In between the first and second parts of the ceremony, the ketubah will be read aloud.

Nisuin
Nisuin is the second section of a Jewish wedding ceremony. It consists of seven blessings (sheva brachot) recited under the chuppah over a cup of wine. The blessings connect us to creation, humanity, and tradition, and express our hope for a day when all people will be able to experience joy and peace. In some of the blessings, we have changed the words bride and groom to lover and friend. These words describe our relationship while keeping the rhythmic structure of the Hebrew intact. We are excited to have members of our family and friends reciting these blessings.

Here are the sheva brachot we will be using:
1. Blessed are You, Eternal our God, Sovereign of the universe, Creator of the fruit of the vine.

2. Blessed are You, Eternal our God, Sovereign of the universe, who created everything for Your glory.

3. Blessed are You, Eternal our God, Sovereign of the universe, who formed the first human.

4. Blessed are You, Eternal our God, Sovereign of the universe, who created humanity in Your image, patterned after Your image and likeness, and enabled them to perpetuate this image. Blessed are You, Eternal, who created humanity.

5. Bring joy and exultation to the barren one [Israel] as her children are joyfully gathered to her. Blessed are You, Eternal, who makes Zion glad with her children.

6. Grant great joy to these loving companions, as You once gladdened your creations in the Garden of Eden. Blessed are you, Eternal, who gladdens the lover and friend.
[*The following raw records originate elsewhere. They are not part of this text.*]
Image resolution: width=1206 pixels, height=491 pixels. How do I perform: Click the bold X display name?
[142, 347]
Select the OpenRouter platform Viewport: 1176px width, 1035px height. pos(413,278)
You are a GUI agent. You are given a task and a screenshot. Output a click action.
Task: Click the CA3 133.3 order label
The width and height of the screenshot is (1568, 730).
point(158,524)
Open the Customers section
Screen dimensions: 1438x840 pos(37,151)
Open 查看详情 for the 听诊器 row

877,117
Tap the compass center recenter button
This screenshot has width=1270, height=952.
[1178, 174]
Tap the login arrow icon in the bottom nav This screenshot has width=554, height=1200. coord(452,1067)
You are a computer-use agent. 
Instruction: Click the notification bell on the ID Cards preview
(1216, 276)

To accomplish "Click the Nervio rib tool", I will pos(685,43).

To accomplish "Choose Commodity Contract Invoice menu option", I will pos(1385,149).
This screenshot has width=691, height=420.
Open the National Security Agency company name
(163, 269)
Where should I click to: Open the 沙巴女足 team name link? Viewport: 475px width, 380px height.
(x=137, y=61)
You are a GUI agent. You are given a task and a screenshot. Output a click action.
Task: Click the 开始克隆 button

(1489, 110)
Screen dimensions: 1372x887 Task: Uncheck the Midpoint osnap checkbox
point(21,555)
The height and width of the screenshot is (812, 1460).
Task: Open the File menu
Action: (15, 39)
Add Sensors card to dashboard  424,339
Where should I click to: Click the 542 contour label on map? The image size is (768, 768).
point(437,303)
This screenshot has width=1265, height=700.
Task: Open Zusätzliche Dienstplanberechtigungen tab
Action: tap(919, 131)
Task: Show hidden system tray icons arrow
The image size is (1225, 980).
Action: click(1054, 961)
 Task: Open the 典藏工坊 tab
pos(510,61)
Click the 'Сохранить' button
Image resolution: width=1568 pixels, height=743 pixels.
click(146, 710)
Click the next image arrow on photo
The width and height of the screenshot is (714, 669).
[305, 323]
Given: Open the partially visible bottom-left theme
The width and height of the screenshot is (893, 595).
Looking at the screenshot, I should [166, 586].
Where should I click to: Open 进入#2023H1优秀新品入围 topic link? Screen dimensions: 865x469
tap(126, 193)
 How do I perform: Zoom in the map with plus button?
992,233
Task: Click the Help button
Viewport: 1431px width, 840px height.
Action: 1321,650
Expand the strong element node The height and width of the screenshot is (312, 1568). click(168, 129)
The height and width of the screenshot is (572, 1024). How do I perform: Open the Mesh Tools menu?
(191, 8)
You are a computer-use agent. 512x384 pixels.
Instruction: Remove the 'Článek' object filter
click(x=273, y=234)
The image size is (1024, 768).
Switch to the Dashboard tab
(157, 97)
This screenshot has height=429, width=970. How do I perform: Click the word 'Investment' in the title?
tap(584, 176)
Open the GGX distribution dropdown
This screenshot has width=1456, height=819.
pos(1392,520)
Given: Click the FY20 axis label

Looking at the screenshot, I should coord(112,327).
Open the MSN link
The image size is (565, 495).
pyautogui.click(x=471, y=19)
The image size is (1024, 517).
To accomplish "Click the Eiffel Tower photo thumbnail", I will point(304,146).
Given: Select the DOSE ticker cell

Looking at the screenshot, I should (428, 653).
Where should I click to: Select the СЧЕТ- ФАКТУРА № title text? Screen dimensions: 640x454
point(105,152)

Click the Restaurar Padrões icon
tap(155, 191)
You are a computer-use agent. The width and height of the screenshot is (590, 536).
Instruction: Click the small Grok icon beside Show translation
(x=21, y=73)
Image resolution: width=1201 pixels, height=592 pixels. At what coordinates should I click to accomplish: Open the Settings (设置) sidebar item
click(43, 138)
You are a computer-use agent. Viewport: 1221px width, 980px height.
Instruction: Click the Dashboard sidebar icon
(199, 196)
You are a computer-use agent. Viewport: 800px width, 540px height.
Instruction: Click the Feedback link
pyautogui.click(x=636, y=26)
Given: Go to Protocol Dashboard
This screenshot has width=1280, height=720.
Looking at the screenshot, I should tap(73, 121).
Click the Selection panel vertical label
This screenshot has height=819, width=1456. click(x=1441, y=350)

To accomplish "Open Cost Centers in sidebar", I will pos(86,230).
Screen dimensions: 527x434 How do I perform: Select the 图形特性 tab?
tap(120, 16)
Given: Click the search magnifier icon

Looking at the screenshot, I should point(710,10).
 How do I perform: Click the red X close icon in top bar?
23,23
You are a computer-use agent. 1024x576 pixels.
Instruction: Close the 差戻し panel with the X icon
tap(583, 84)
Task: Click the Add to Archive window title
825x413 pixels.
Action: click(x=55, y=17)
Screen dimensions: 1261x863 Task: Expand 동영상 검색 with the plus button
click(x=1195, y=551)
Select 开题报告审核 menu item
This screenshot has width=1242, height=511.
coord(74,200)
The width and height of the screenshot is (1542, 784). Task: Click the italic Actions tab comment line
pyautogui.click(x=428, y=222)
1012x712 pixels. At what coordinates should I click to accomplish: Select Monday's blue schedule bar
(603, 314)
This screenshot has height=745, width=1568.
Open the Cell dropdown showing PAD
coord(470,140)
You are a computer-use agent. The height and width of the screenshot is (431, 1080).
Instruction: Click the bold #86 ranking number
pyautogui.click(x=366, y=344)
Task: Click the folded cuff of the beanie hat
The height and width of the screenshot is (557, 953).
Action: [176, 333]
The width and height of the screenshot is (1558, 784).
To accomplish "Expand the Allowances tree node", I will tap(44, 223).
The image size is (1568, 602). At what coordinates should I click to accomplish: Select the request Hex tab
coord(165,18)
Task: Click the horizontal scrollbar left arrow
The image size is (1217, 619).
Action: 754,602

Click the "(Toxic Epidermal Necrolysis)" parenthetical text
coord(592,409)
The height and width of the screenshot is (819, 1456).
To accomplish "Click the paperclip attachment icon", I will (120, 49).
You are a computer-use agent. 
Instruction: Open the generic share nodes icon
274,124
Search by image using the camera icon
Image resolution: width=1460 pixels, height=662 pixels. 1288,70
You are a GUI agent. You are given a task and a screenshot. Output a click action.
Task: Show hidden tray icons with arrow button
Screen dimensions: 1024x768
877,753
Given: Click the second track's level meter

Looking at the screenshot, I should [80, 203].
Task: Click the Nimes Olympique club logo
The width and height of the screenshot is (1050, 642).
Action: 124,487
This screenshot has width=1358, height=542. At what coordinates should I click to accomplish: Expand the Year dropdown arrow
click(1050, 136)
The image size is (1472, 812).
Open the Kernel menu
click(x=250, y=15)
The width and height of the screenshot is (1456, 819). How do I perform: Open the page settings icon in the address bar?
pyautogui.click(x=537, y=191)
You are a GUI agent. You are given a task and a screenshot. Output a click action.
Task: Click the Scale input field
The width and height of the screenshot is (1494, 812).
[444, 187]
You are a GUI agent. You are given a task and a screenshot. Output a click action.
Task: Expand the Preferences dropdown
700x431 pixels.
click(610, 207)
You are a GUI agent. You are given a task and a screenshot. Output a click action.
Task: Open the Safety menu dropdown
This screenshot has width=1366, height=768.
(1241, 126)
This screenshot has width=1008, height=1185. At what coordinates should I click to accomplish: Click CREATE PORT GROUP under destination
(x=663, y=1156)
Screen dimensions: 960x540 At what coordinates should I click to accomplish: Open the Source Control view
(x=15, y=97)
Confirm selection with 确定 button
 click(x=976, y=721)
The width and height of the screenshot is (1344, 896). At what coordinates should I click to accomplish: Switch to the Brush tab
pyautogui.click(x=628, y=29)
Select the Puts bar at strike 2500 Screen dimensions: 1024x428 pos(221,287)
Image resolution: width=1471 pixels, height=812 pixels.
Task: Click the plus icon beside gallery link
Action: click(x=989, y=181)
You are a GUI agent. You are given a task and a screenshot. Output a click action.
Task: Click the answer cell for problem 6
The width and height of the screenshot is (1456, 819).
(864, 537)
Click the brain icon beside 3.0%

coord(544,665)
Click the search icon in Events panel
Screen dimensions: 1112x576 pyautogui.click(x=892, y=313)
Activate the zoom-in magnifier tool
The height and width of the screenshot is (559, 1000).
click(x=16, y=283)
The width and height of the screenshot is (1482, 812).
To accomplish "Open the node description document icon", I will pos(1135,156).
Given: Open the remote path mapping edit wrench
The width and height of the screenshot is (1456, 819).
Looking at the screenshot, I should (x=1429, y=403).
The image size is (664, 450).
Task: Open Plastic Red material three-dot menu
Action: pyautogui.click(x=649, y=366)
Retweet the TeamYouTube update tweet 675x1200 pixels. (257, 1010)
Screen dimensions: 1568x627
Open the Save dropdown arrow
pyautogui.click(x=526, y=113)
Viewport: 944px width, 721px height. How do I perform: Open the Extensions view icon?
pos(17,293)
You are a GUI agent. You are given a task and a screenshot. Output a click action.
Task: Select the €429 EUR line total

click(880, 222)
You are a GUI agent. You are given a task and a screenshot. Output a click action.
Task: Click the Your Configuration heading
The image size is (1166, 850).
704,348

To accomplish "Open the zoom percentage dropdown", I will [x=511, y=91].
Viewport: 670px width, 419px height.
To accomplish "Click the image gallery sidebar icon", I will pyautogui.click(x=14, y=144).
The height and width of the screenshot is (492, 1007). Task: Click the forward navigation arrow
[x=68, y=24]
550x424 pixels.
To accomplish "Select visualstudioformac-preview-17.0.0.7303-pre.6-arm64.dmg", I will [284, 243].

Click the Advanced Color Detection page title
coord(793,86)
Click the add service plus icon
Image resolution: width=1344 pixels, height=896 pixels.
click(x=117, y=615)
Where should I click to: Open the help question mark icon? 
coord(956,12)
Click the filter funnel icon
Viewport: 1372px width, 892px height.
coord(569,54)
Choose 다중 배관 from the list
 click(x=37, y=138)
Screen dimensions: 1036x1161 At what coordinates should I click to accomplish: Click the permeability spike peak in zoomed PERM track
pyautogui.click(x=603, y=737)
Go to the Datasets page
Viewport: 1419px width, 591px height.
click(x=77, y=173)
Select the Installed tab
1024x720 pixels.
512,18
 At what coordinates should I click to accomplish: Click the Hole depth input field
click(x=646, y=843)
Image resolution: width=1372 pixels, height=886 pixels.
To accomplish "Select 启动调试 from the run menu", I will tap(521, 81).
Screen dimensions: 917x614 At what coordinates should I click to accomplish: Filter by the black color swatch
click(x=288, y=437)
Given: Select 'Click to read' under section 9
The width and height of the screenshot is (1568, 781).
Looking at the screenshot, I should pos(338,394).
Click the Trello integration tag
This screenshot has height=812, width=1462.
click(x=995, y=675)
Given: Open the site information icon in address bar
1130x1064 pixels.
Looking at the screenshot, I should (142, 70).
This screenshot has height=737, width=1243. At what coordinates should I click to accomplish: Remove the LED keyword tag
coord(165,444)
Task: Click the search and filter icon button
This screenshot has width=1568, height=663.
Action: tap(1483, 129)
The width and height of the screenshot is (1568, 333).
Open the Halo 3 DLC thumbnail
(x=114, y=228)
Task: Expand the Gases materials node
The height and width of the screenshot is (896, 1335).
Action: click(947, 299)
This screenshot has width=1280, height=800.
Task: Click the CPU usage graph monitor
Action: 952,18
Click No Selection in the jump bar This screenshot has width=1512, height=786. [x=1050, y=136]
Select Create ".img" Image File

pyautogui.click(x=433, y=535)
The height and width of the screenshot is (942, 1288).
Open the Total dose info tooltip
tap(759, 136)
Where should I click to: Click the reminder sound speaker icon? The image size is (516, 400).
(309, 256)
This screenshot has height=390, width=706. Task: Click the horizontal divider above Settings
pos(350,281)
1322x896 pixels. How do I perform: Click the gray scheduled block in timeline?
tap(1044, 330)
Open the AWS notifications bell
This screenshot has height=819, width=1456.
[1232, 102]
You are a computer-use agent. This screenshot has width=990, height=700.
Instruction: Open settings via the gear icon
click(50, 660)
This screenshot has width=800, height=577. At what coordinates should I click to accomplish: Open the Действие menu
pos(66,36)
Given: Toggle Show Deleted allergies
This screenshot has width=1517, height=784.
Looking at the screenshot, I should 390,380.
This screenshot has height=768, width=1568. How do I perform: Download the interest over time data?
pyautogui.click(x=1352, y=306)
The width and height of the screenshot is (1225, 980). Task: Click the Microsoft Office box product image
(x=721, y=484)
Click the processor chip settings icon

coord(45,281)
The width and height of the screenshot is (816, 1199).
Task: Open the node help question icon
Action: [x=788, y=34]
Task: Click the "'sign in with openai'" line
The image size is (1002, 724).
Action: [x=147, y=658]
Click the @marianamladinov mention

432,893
7. Blessed are You, Eternal our God, Sovereign of the universe, who created joy and gladness, lover and friend, mirth, glad song, pleasure and delight, love and harmony, peace and companionship. May it be your will Eternal our God that there will soon be heard in the cities of Judah and streets of Jerusalem the voice of joy, the voice of gladness, the voice of the lover, and the voice of the friend, the sound of lover and friend rejoicing under the wedding canopy and of youths feasting and singing. Blessed are You, Eternal, who gladdens the lover and the friend.

Breaking of the Glass
We will each break a glass at the end of the ceremony. There are many reasons cited for this tradition, here are several that resonate with us. While we are experiencing a joyous event, we recognize that the world is a fragile and broken place. Breaking the glass reminds us of our obligation to repair and heal the world. We also recognize that the institution of marriage needs mending, and we hope for and work towards the day when all people, regardless of sexual orientation and state of residence, will be able to have their marriages recognized by religious and secular authorities.

Yichud
We will disappear for about 15 minutes just after the ceremony to have some private time together as a married couple. In earlier generations, this was the first time that the bride and groom could be alone together. Two friends will stand guard while we reflect on the beginning of our new life together.

Act 3: The Party

Guests at a Jewish wedding are obligated to rejoice with the couple. So enjoy! There will be a cocktail hour, followed by dinner and dancing.

The Shtick
Wedding Guests are obligated to entertain and make the couple happy. Over the years, this tradition has been taken quite literally and evolved into "shtick." Hundreds of years ago, this may have involved hiring a jester, but we know we don't need to hire out. Ridiculous dances, songs, and general merry-making are highly encouraged.

The Dancing
Jewish-style dancing to klezmer music will begin the celebration. There are no required steps, just join in and have fun! People will often join hands and dance around in a circle together.

The Meal
The dinner has the status of a seudat mitzvah, a meal we are commanded to eat as part of the wedding celebration. We will begin with Hamotzi, the blessing thanking God for food, and will end the meal with Birkat Hamazon, the grace after meals. The words to Birkat Hamazon can be found in the little books near your seats, which you are welcome to take home at the end of the night. After Birkat Hamazon, the Sheva Brachot (seven blessings) that we already heard during the ceremony will be recited again, also by friends and family members.